En relation avec la révision du droit de la société anonyme, de nombreuses PME ont été obligées de prouver la mise en place d’un SCI à partir du 1er janvier 2008. A l’époque, cette nouvelle disposition légale a soulevé la question justifiée de la manière dont les PME et leurs ressources limitées pourraient respecter cette norme légale. Bien entendu, de nombreuses entreprises disposaient déjà de certains éléments partiels relatifs aux instruments de gestion des risques et de contrôle. En règle générale, ces outils n’étaient cependant que rarement employés, n’étaient pas destinés à assurer l’établissement des comptes annuels et n’étaient que difficilement compréhensibles pour des tiers en raison d’un manque de documentation. De nombreuses PME ont en outre été désécurisées par des séminaires ou des séances de formation au sujet du SCI qui présentaient des documentations SCI de grandes entreprises cotées en Bourse.1 On comprend aisément l’inquiétude des PME face aux coûts éventuels de documentation des processus et des contrôles correspondants. Pas étonnant dès lors que de nombreuses PME aient élaboré leur SCI principalement en vue de respecter les dispositions du nouveau droit de la SA entré en vigueur le 1er janvier 2008 et qu’elles n’aient élargi successivement le SCI que plus tard en tant qu’instrument de gestion utile à l’ensemble de l’entreprise.
Pour se représenter les défis liés au SCI, il peut être utile de se rappeler les réalités auxquelles les PME sont tout particulièrement confrontées:
- Hiérarchies souvent très verticales
- Ressources limitées en personnel et en moyens financiers
- Forte influence des propriétaires, contacts souvent très personnels avec les collaborateurs
- Structures d’organisation plutôt informelles
- Aucune séparation des fonctions ou alors seulement de manière insuffisante
- Le plus souvent, absence de révision interne
- Absence de planification d’entreprise ou alors insuffisamment documentée
- Instructions de travail ou documentations de processus inexistantes ou fragmentaires.

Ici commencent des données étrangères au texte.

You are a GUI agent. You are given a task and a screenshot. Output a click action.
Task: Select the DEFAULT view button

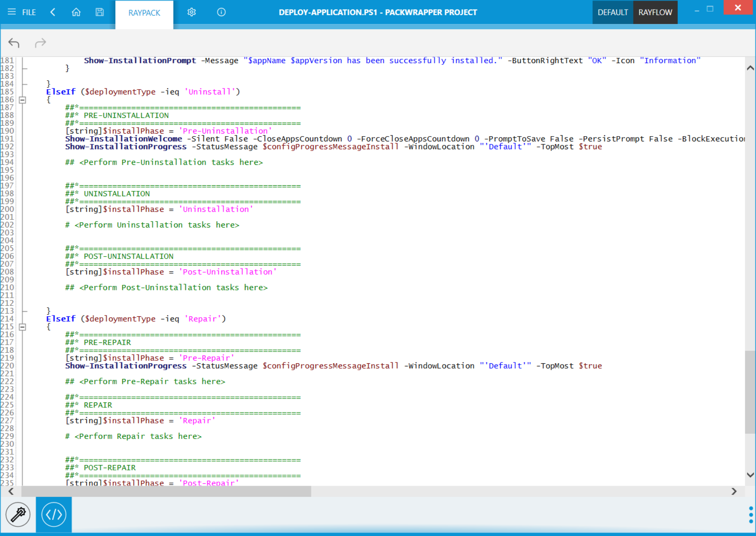click(x=612, y=12)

Dans les PME, les processus de travail centraux ne sont souvent assumés et contrôlés que par une seule personne, en règle générale par la direction. Souvent, il n’est même pas possible de déléguer les contrôles en raison du manque de personnel. De ce fait, la séparation des fonctions exigée par le SCI en tant qu’élément central n’est souvent pas ou seulement insuffisamment réalisée. Apparaissent ainsi des occasions d’ignorer les contrôles, ce qui représente un risque considérable du point de vue du SCI.
Les instructions de travail et les descriptifs de fonction constituent une base importante pour l’identification des risques et l’application de contrôles adéquats. Si ceux-ci ne sont pas entièrement disponibles pour les processus principaux, cela risque d’influencer de manière négative la qualité du SCI à mettre en place ou du SCI déjà existant, étant donné que des risques déterminants risquent de ne pas être identifiés. En raison de leurs ressources limitées, de nombreuses PME craignaient en outre de ne pas être en mesure de maîtriser les contrôles de processus exigés – tels qu’ils ont été mis en place, en partie de manière excessive, dans les entreprises de plus grande taille.

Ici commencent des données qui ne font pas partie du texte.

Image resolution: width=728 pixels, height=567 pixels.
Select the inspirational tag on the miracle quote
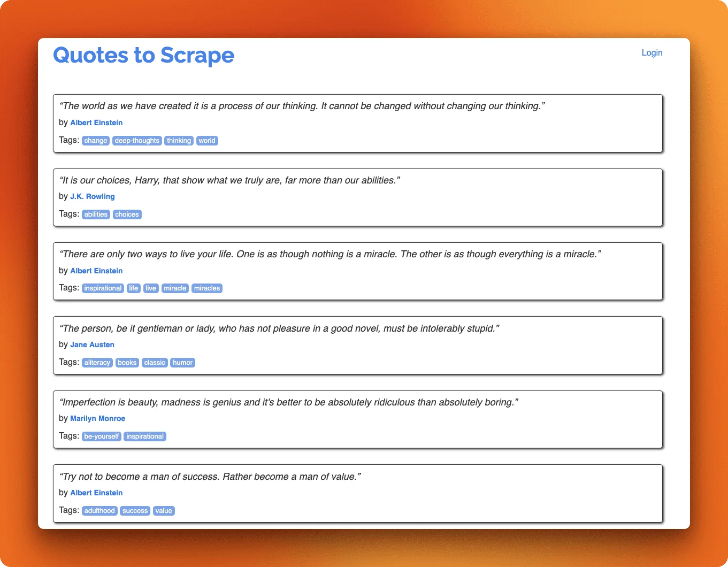click(x=102, y=288)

Pour les entreprises familiales de petite taille et indépendantes, la comptabilité et l’établissement des comptes ne jouent pas un rôle central. Il n’est dès lors pas surprenant que de nombreuses petites entreprises considèrent l’obligation qui leur est faite de mettre en place un SCI en ce qui concerne l’établissement des comptes comme n’ayant que peu de sens et n’offrant aucune utilité. Dans ce cas, le point de vue de l’investisseur, respectivement la représentation externe des comptes annuels conforme à la vérité vers l’extérieur, n’a pas le même poids que dans le cas de grandes entreprises cotées en Bourse. Ces entreprises emploient souvent des systèmes comptables simples, voire basés sur Excel qui sont sujets aux erreurs et aux manipulations. De plus, l’entreprise ne dispose pas des collaborateurs disposant des compétences correspondantes en matière d’établissement des comptes.

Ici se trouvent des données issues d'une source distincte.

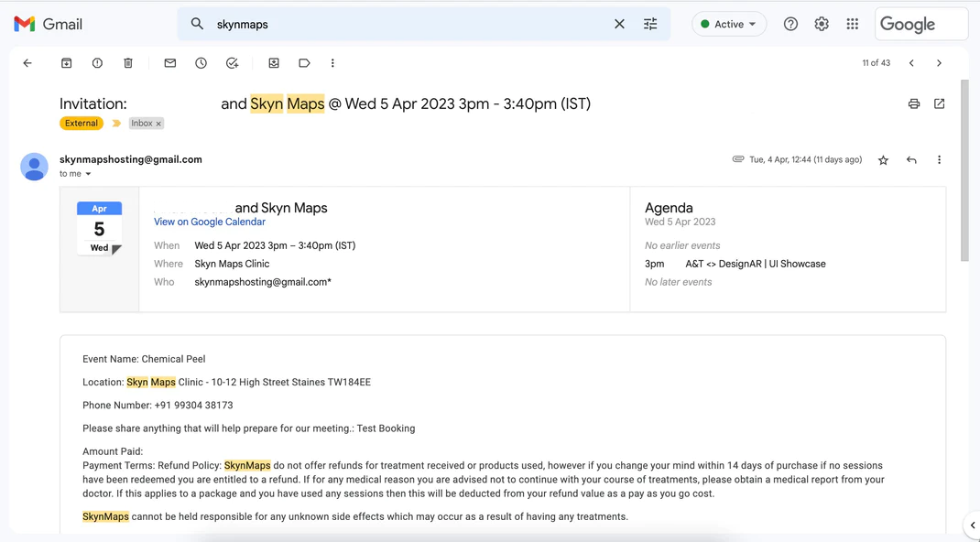
Task: Add this email to Tasks
Action: click(232, 63)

En règle générale, les PME ne disposent pas de révision interne qui pourrait surveiller et contrôler régulièrement le SCI. Ainsi, de nombreuses entreprises comptent sur l’organe de révision externe pour jouer ce rôle évaluateur. Cette fonction de surveillance étant sous-traitée, le SCI n’a aucune chance de devenir un instrument de gestion activement et durablement appliqué et surveillé en permanence. En fin de compte, les PME ont considéré le SCI comme un mal nécessaire et très rarement en tant qu’instrument de gestion utile. Au sein de nombreuses PME, cette opinion a contribué à ce que le SCI, après un premier effort de documentation, ne soit que très mal intégré aux processus des entreprises.2
Il résulte des réflexions ci-dessus que le sujet du SCI dans les PME suscite un champ de tensions comportant les deux aspects suivants: il faut d’une part compenser les déficits de PME liés à leur taille par des instruments et des méthodes adéquats et avantageux. D’autre part, le SCI devrait générer une utilité durable en rendant les processus d’entreprise plus sûrs et plus efficace afin de favoriser la réalisation des objectifs d’affaires de l’entreprise. Quelques solutions sont esquissées ci-après indiquant la manière dont les PME peuvent renforcer leur SCI tout en tenant compte de ce champ de tensions.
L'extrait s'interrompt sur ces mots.